Sparse eigen backend — used otherwise; selected via eigen_solver="arpack" | "lobpcg" | "primme" | "dense". Default is "arpack" with shift-invert.

The shift-invert step inside ARPACK reuses the linear-solver registry from Solvers — pass linear_solver="cholmod" (or any other name) to steer the inner factorisation.

API#

from femorph_solver.solvers.modal import solve_modal

K = m.stiffness_matrix()
M = m.mass_matrix()

# Clamped at node 1: the pin produces 3 Dirichlet DOFs.
prescribed = {int(i): 0.0 for i in clamped_dofs}

result = solve_modal(
    K, M,
    prescribed=prescribed,
    n_modes=10,
    eigen_solver="arpack",
    linear_solver="auto",
    sigma=0.0,
    tol=0.0,
)

result.omega_sq                   # (n_modes,) ω²
result.frequency                  # (n_modes,) f [Hz] = √ω² / 2π
result.mode_shapes                # (N, n_modes), full-length vectors
result.free_mask                  # (N,) bool — DOFs kept in the eigenproblem

Or m.modal_solve(n_modes=10) as a shortcut that pulls prescribed from the Model’s D records.

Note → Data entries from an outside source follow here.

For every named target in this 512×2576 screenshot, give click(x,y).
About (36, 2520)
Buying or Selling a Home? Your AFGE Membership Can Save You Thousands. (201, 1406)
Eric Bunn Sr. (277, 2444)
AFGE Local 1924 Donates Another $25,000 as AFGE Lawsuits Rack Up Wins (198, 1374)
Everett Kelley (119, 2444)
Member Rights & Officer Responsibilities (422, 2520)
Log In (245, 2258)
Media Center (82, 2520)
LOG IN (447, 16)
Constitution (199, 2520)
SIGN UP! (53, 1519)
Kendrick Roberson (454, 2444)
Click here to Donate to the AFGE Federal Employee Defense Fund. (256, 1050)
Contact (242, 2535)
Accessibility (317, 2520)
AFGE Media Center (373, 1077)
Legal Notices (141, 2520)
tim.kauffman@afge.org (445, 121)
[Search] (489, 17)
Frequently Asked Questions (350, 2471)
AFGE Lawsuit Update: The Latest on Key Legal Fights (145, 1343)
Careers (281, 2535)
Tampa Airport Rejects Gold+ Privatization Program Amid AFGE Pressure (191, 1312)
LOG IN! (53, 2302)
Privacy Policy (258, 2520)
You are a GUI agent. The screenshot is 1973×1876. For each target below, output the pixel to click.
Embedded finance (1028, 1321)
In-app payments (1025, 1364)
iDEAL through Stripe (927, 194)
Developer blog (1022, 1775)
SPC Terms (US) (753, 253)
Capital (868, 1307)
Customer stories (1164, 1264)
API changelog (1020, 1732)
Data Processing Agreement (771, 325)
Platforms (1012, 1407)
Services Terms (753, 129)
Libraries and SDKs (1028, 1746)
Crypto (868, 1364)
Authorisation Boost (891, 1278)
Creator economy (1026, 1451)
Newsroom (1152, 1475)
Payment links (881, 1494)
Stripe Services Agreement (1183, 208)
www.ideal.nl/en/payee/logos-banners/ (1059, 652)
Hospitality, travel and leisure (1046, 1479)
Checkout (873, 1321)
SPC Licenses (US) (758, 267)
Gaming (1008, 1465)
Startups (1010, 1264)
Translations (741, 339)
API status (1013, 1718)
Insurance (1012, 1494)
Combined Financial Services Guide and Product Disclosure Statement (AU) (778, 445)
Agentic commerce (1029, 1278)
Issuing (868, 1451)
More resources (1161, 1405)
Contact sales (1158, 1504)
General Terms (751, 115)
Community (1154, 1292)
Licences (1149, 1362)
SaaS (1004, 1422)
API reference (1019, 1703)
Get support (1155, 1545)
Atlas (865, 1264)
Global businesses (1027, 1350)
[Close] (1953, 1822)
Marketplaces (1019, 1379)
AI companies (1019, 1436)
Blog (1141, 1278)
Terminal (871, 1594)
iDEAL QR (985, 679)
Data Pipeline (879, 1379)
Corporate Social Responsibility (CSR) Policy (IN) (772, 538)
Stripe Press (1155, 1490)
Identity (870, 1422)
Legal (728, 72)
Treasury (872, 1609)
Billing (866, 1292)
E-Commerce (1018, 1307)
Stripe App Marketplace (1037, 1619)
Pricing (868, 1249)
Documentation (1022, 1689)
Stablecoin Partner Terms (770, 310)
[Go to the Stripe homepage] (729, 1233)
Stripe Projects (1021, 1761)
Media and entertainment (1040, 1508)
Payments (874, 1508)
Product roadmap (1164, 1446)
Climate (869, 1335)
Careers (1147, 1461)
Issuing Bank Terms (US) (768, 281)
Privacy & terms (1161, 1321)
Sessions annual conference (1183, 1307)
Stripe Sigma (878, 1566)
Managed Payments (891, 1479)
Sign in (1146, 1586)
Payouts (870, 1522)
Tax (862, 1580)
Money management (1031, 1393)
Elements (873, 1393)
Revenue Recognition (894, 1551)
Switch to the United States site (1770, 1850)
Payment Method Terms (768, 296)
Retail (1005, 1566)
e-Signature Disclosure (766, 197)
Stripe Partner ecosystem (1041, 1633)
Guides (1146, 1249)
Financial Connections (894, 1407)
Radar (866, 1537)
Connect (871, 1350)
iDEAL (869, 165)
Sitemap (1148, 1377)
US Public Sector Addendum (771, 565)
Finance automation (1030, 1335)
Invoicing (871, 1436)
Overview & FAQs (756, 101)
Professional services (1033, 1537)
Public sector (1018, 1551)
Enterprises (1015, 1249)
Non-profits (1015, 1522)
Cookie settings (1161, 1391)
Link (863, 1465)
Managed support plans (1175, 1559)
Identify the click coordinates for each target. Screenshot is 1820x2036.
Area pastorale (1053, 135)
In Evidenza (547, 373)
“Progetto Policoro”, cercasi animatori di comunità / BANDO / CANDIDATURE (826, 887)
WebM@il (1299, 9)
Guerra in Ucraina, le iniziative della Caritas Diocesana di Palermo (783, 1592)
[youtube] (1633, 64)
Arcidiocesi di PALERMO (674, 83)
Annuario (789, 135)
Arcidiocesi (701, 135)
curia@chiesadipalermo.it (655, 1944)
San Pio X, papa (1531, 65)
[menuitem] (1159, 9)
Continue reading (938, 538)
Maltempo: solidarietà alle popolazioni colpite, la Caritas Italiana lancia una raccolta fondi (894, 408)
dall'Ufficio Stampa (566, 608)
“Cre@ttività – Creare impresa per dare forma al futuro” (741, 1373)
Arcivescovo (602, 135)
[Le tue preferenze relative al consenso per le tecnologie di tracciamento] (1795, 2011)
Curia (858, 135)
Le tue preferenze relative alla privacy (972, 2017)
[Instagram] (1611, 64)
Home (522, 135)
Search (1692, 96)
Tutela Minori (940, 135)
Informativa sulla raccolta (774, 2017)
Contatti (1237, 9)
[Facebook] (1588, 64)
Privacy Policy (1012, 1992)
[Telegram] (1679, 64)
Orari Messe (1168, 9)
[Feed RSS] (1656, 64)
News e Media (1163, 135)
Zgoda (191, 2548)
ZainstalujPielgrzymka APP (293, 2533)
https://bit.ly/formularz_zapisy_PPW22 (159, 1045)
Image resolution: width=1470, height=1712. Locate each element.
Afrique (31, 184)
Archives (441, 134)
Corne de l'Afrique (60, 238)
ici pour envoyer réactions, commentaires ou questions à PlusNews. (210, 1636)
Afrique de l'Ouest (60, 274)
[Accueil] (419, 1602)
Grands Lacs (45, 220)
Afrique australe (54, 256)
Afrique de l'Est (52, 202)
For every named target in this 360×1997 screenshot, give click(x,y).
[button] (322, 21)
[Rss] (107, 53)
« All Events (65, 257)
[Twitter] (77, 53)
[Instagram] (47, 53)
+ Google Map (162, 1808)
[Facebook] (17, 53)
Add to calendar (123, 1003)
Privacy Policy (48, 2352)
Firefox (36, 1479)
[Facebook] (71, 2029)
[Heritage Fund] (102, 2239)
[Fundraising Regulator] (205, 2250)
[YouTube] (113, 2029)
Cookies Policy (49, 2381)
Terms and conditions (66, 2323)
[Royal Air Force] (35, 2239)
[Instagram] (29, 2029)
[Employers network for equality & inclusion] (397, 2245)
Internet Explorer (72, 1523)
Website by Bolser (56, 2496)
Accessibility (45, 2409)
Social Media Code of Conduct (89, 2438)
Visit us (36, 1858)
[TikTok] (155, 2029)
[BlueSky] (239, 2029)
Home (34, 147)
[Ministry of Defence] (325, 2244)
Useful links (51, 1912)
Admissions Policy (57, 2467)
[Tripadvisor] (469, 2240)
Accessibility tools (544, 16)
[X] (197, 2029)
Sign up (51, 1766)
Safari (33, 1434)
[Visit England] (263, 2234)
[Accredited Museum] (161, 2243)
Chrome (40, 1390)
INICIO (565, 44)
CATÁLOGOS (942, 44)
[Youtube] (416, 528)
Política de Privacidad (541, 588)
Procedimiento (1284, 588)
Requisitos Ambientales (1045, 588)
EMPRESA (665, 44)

The shift parameter `sigma`#

ARPACK’s shift-invert path solves \((K - \sigma M)^{-1} M \varphi = (1/(\omega^2 - \sigma)) \varphi\) and returns eigenvalues nearest \(\sigma\). Useful in two cases:

Free-free structures (no Dirichlet). \(K\) has a six-dimensional rigid-body kernel, and sigma=0 would try to factor a singular matrix. Pass sigma=-1.0 (or any small negative number) so \(K - \sigma M\) is SPD:
```
solve_modal(K, M, prescribed={}, n_modes=10,
            eigen_solver="arpack", sigma=-1.0)
```
Targeting a frequency band. If you want modes near 2 kHz, pass sigma = (2 * π * 2000)² ≈ 1.58e8. ARPACK converges toward those eigenvalues instead of the smallest absolute ones.

Tolerance#

tol=0.0 asks for machine precision (the ARPACK default). Raise the value only when you need very-fast-but-imprecise iteration — the relative error on an eigenvalue scales roughly linearly with tol.

Thread control#

The solver accepts thread_limit: int | None = None and wraps the entire dense / sparse eigenpath in the thread-cap context. See Thread control.

Rigid-body DOFs#

Just like Static analysis, any DOF with |K_ii| <= 1e-12 * max(|K_ii|) is treated as constrained and dropped from the eigenproblem. That lets a pure-axial truss’s transverse DOFs fall out automatically without the user having to find and fix them.